ECLI:NL:CRVB:2024:204
Centrale Raad van Beroep
- Hoger beroep
- Rechtspraak.nl
Afwijzing van bijstandsaanvragen op basis van betrokkenheid bij synthetische drugshandel
In deze zaak heeft de Centrale Raad van Beroep op 23 januari 2024 uitspraak gedaan in hoger beroep tegen de afwijzing van twee aanvragen om bijstand door het college van burgemeester en wethouders van Sittard-Geleen. De appellanten, die betrokken zijn geweest bij de productie en handel in synthetische verdovende middelen, hebben geen administratie ingeleverd die inzicht biedt in hun inkomsten- en vermogenssituatie.
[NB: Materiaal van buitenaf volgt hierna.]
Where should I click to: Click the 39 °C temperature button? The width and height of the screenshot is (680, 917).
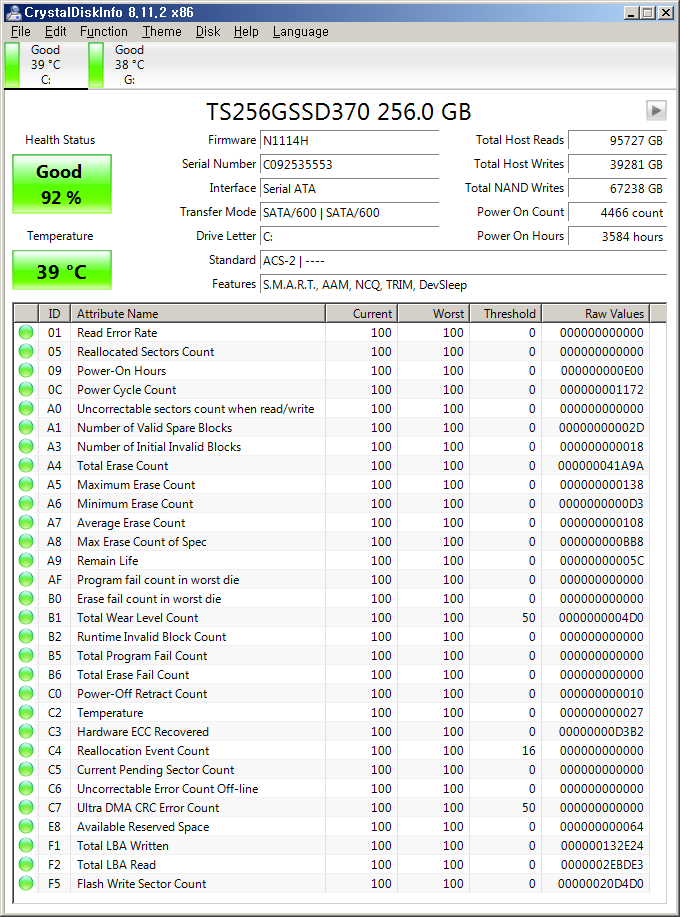coord(61,271)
De Raad oordeelt dat het college terecht heeft vastgesteld dat appellanten niet aannemelijk hebben gemaakt dat zij in bijstandbehoevende omstandigheden verkeren. De Raad heeft de eerdere uitspraak van de rechtbank Limburg bevestigd, waarin de afwijzing van de aanvragen om bijstand werd gehandhaafd. De Raad heeft daarbij gewezen op de verplichting van de aanvragers om openheid van zaken te geven over hun financiële situatie, vooral gezien de aanzienlijke bedragen die in het strafrechtelijk onderzoek naar voren zijn gekomen. De Raad concludeert dat de afwijzingen van de aanvragen om bijstand in stand blijven, omdat appellanten niet hebben voldaan aan hun inlichtingenverplichting en geen bewijs hebben geleverd van hun bijstandbehoevendheid.